Poor response time is often an issue with client/server systems. Bottlenecks can be corrected by increasing network capacity, tuning database queries, or optimizing the database design.

Client/server change management also creates unique challenges with version control. Progra mming code is typically distributed across multiple platforms as well as embedded within databases. While PC version control packages are frequently used, change management systems that include source/object synchronization are not as sophisticated as the systems used in the mainframe environment.

DEVELOPING DOCUMENTATION

While the goal of a client/server system is to be user friendly and provide online help functions, these systems should additionally have the traditional types of documentation available to operate, maintain, and use the system. The documentation requirements should include the following:

-   System overview

-   User instructions/transaction codes

-   System flowcharts

-   System interfaces

-   Processing function, organization and brief description of progra ms.

-   File descriptions/dataset characteristics (database design if applicable)

-   Security and control requirements of system, and implementation of those requirements in the system

-   File backup and retention requirements -   User errors and messages

Documentation requirements should be included in the project plan, as well as contracts if working with an outside vendor.

ORGANIZATIONAL STABILITY

Reorganizations and staff turnover are difficult to manage, particularly in large organizations. These impacts can easily kill a project. A good project manager will anticipate the possibility of losing team members before the “two weeks notice” is given. Obviously, management should do what they can to retain key people. However, losing staff is inevitable — especially if staff is trained on “hot technologies” that are very marketable. Things that can be done to reduce the impact of staff changes are:

-   Training: ensuring that enough people on the staff are knowledgeable with the technologies to assure that the team is not overly reliant on any one person. This could also be used to help manage personnel who are resistant to change and do not want to deal with it.

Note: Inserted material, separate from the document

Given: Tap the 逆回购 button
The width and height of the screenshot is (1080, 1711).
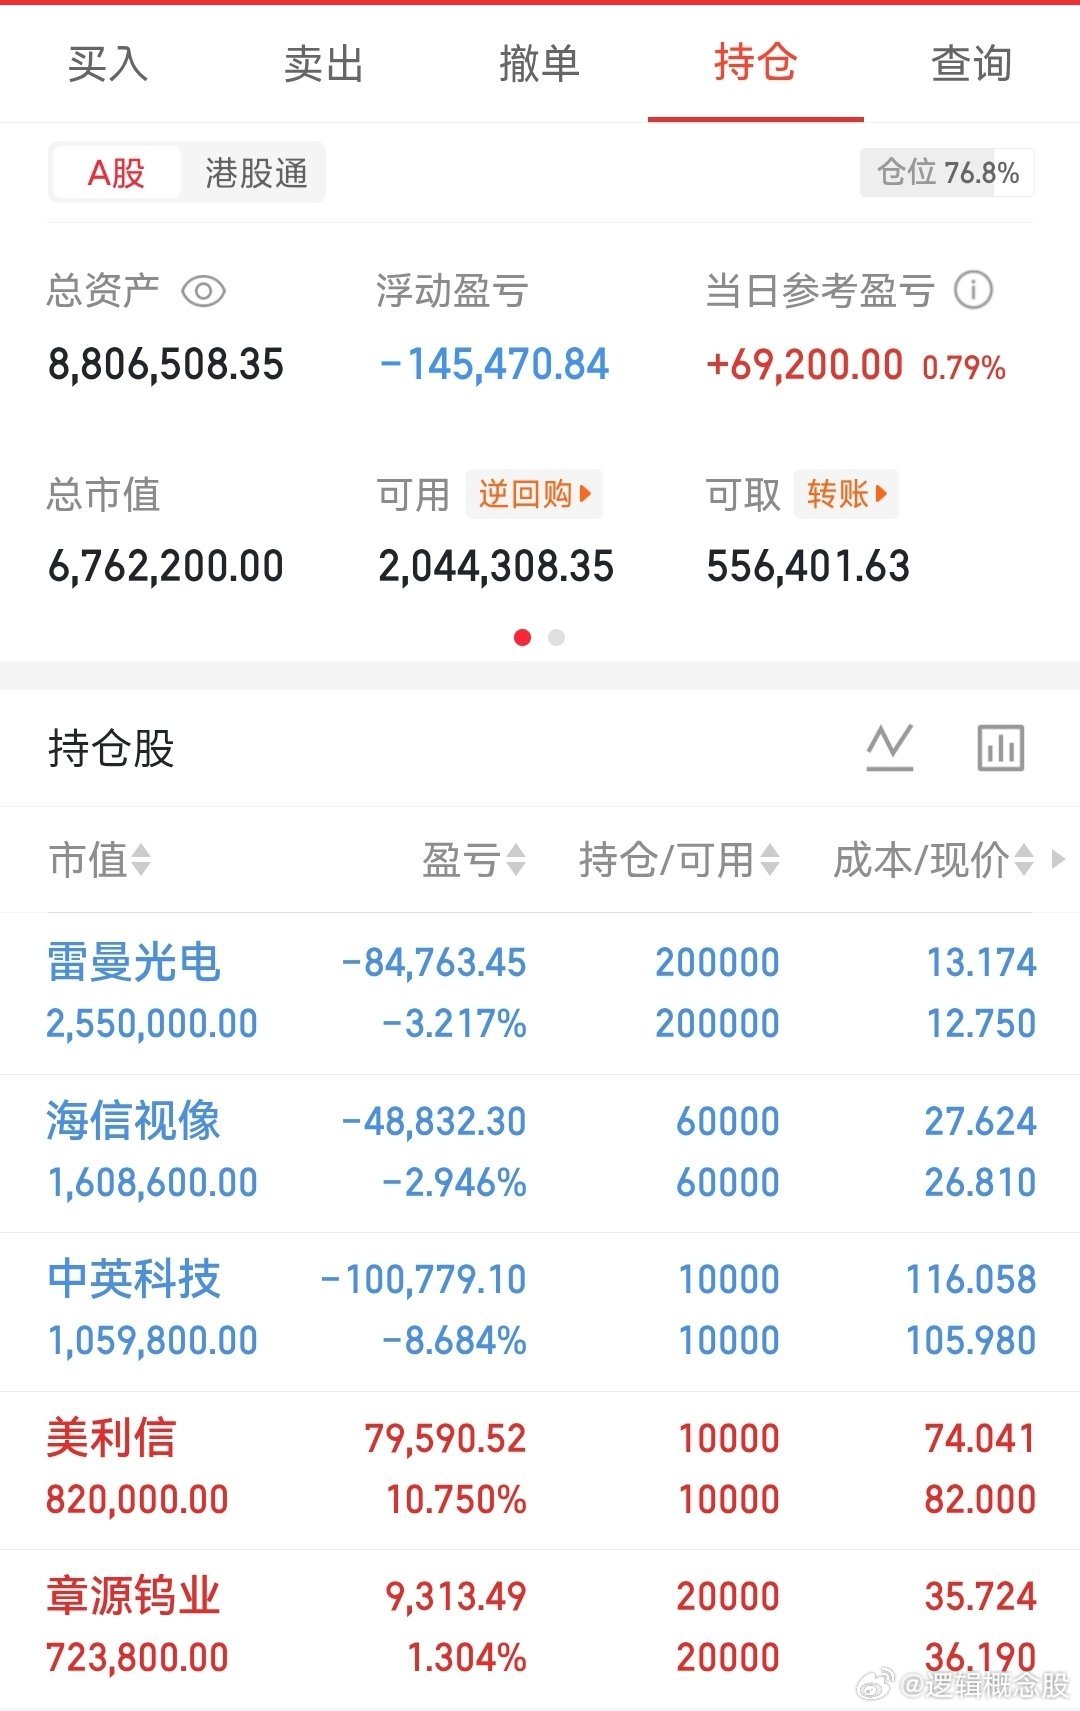Looking at the screenshot, I should coord(534,494).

-   Establishing backups: identifying who could fill a person’s position, what it would take to get the individual up to speed, and implementing a plan before it is required. It may make sense to have designated backup individuals write parts of the system to ensure that they have the skills necessary to support it.

-   Mentoring: identifying opportunities for more senior individuals to assist others by answering questions, assisting with reasoning, and working through problems.

-   Programming standards: covers how code is to be written and documented to ensure that it can be supported by others.

-   Code reviews: involves reviewing systems as they are developed to ensure that they are logically written, understandable by others, and adhere to the documentation standards.

-   Maintenance screens: should be built to enable the modification of key system functions/parameters without programmer intervention.

CONCLUSION

It is not easy to manage projects that are dependent on complex client/server systems. Technical problems may occur that “kill a system” that have nothing to do with project management. However, project management controls can be introduced that mitigate the risks of these problems. While auditing project management controls diverges from the traditional audit approach, corporate resources can be saved by escalating to senior management situations where these controls are not in place. As previously discussed, the most important controls to watch out for include:

-   Experience with the technology and similar projects -   Adequately defining and documenting user requirements -   Accurate estimating and establishing realistic target dates -   Tracking progress and issues

-   Implementing effective security

-   Effectively documenting and testing the system -   Obtaining user approval

If these controls are in place, the project manager and auditors have some assurance that the risks associated with client/server pitfalls are being effectively managed.